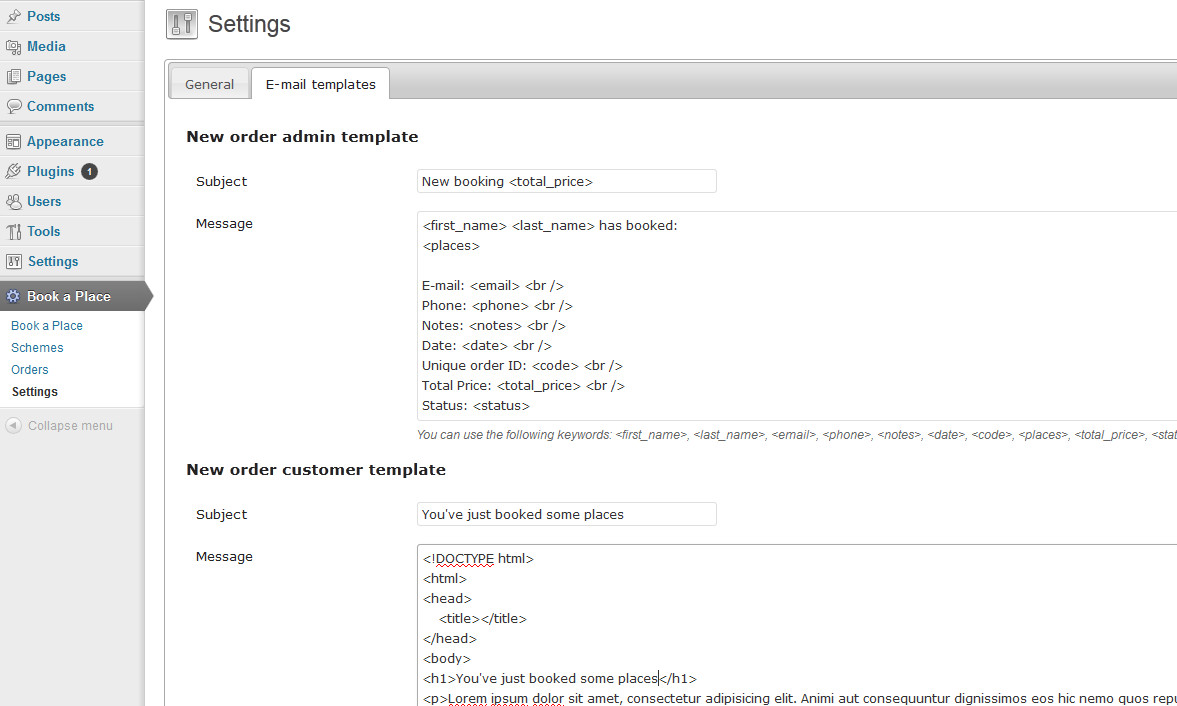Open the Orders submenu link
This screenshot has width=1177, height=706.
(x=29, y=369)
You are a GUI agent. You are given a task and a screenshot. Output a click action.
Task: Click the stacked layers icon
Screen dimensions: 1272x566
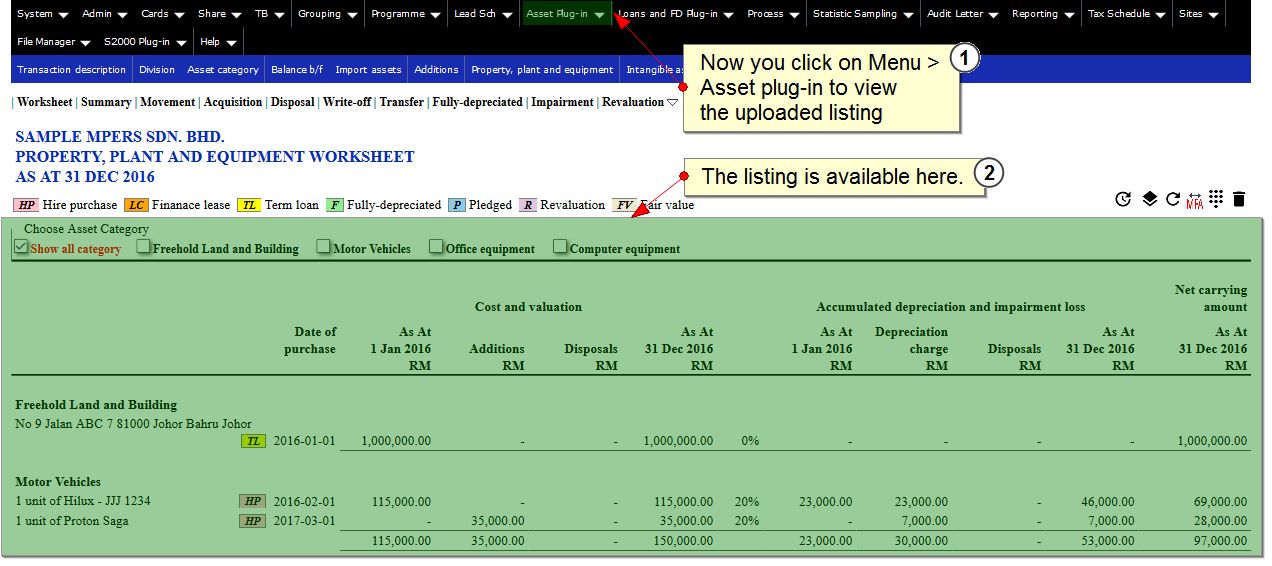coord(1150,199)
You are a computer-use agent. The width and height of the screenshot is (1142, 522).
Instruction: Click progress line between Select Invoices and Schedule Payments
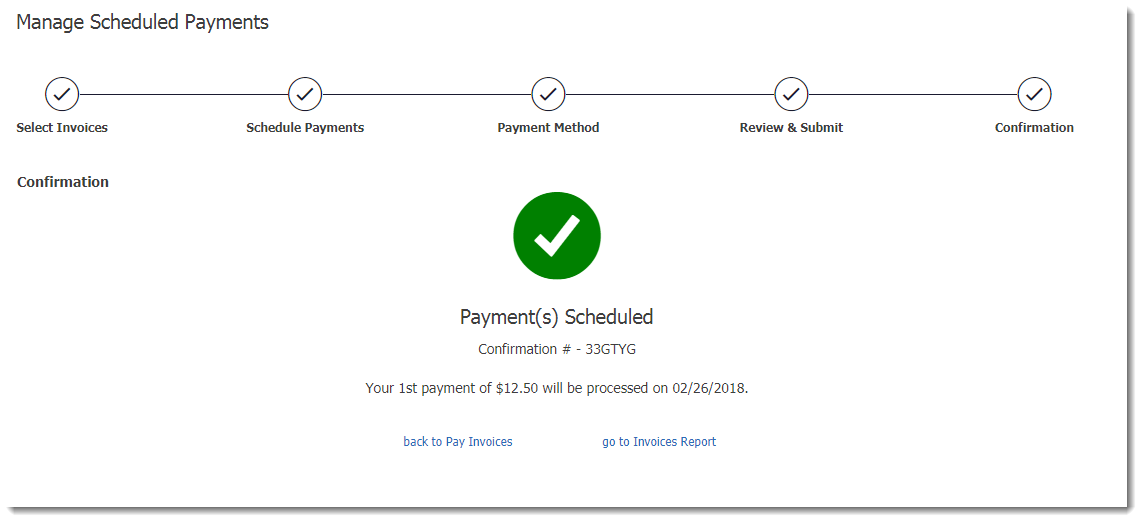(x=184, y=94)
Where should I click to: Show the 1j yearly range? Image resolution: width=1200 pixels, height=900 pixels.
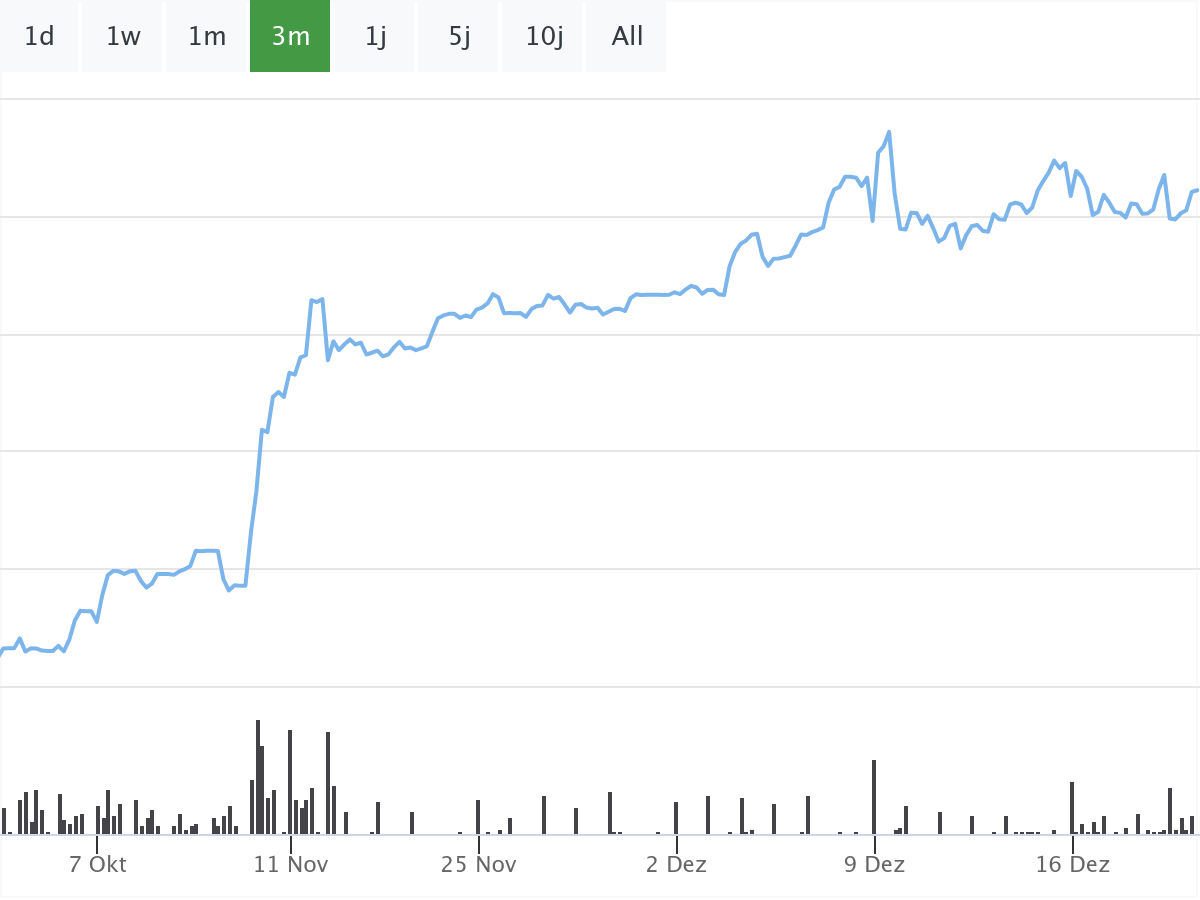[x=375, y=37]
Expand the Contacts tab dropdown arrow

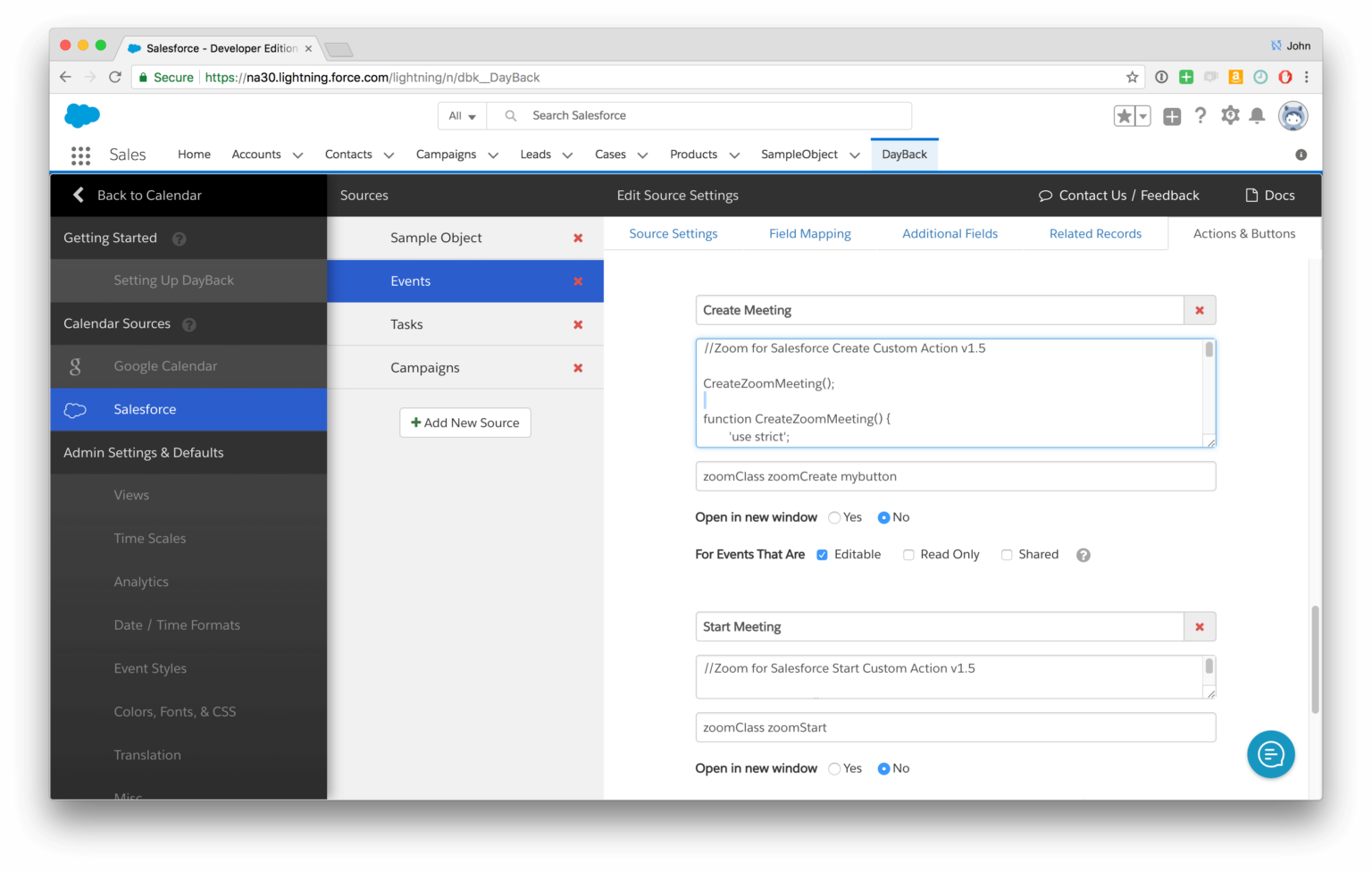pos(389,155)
■ ■ ■ ■
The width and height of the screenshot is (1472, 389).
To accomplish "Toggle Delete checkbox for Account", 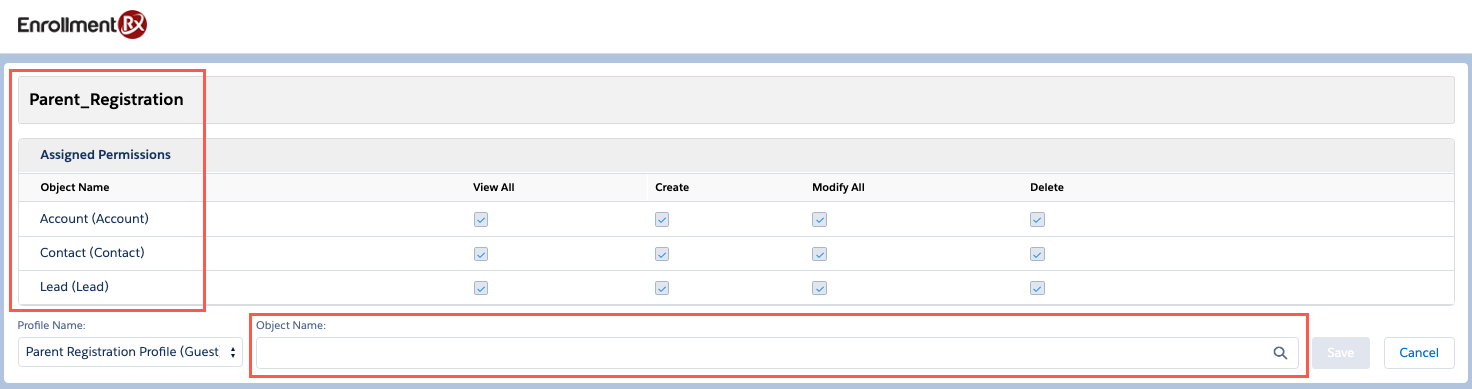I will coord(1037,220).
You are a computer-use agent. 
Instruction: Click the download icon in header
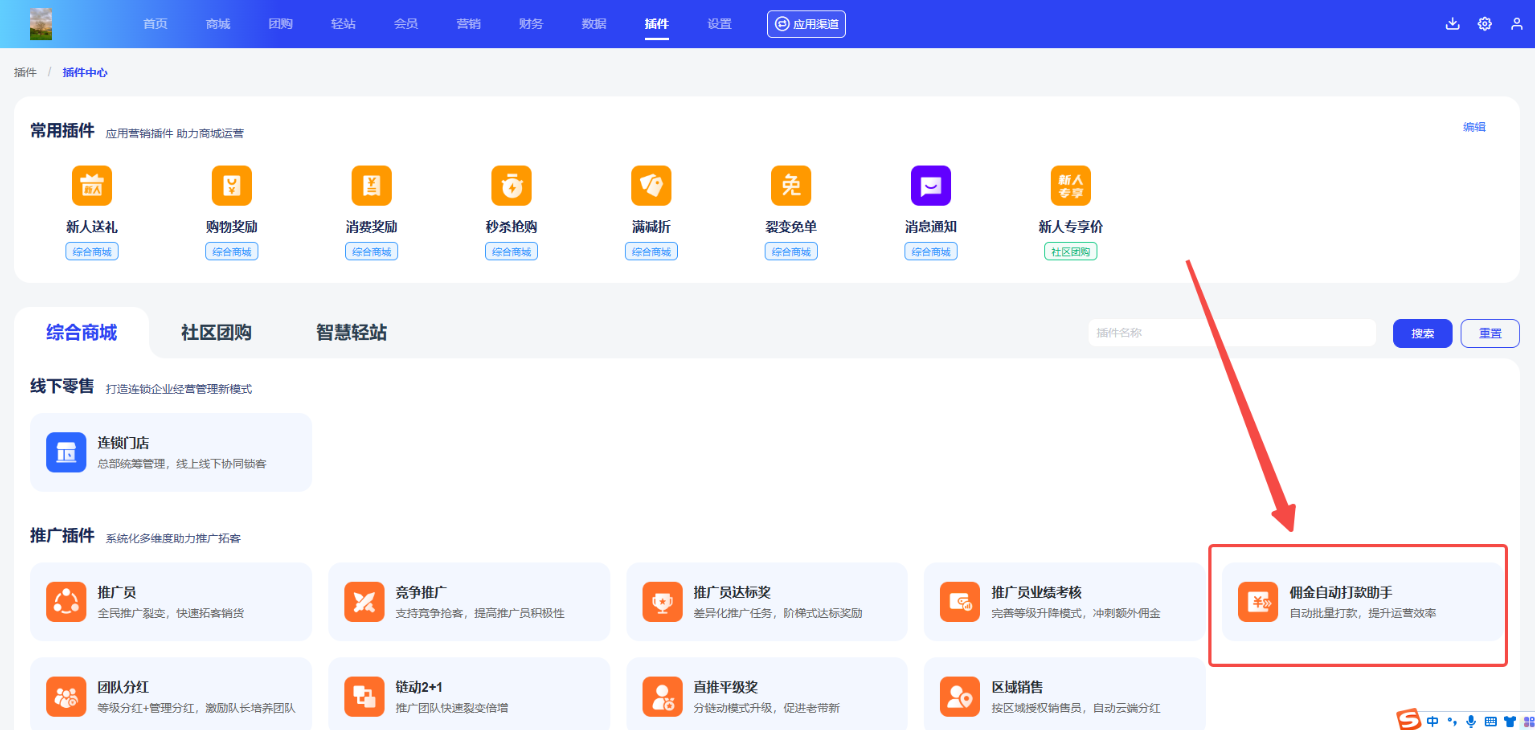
■ ■ ■ ■
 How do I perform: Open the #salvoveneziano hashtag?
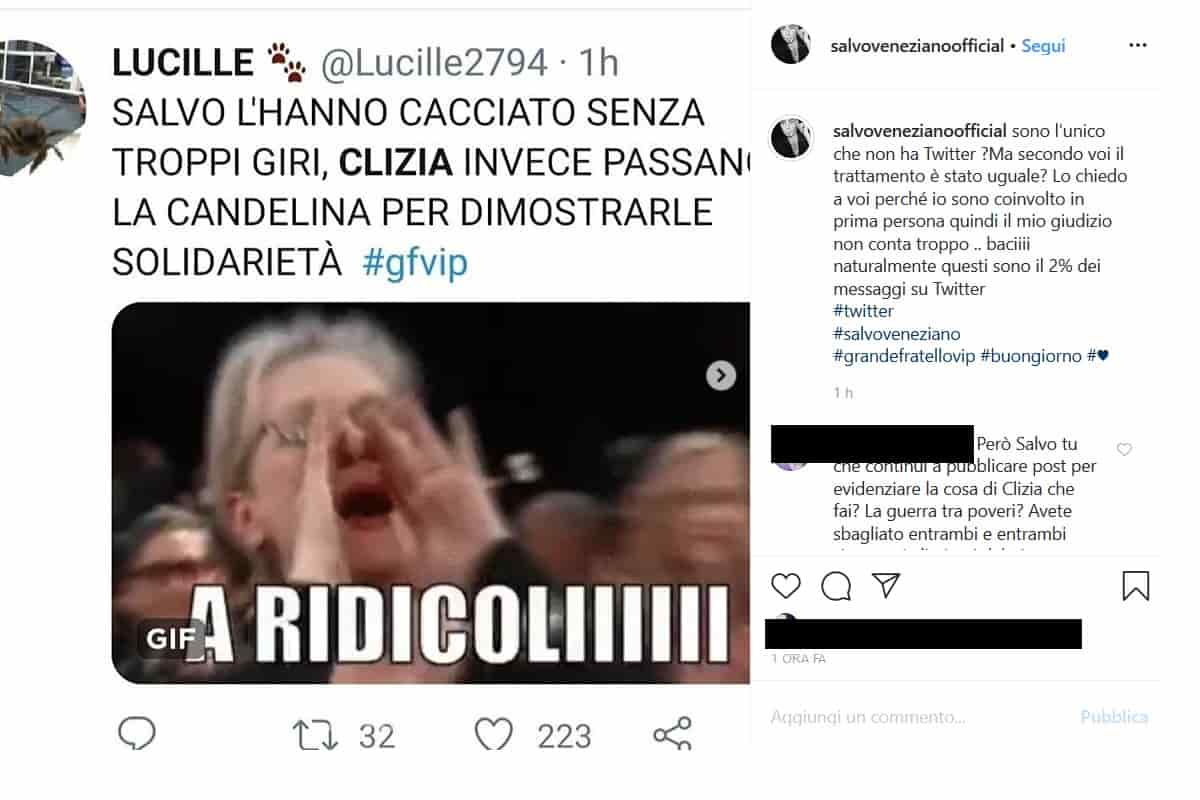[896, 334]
■ ■ ■ ■
Reproduce everything in the data from the line containing "You are a GUI" down to the line containing "pos(389,155)", both lines included, offsetting every coordinate in the answers by 15. Keep all other text unchanged, and leave the pictures out.

You are a GUI agent. You are given a task and a screenshot. Output a click action.
Task: Click the stacked layers icon
Screen dimensions: 1272x566
coord(1165,214)
You are a computer-use agent. The width and height of the screenshot is (1142, 522).
Instruction: Click progress line between Select Invoices and Schedule Payments
(x=199, y=109)
Where should I click to: Show the 1j yearly range? Image resolution: width=1200 pixels, height=900 pixels.
[x=390, y=52]
Expand the Contacts tab dropdown arrow

pos(404,170)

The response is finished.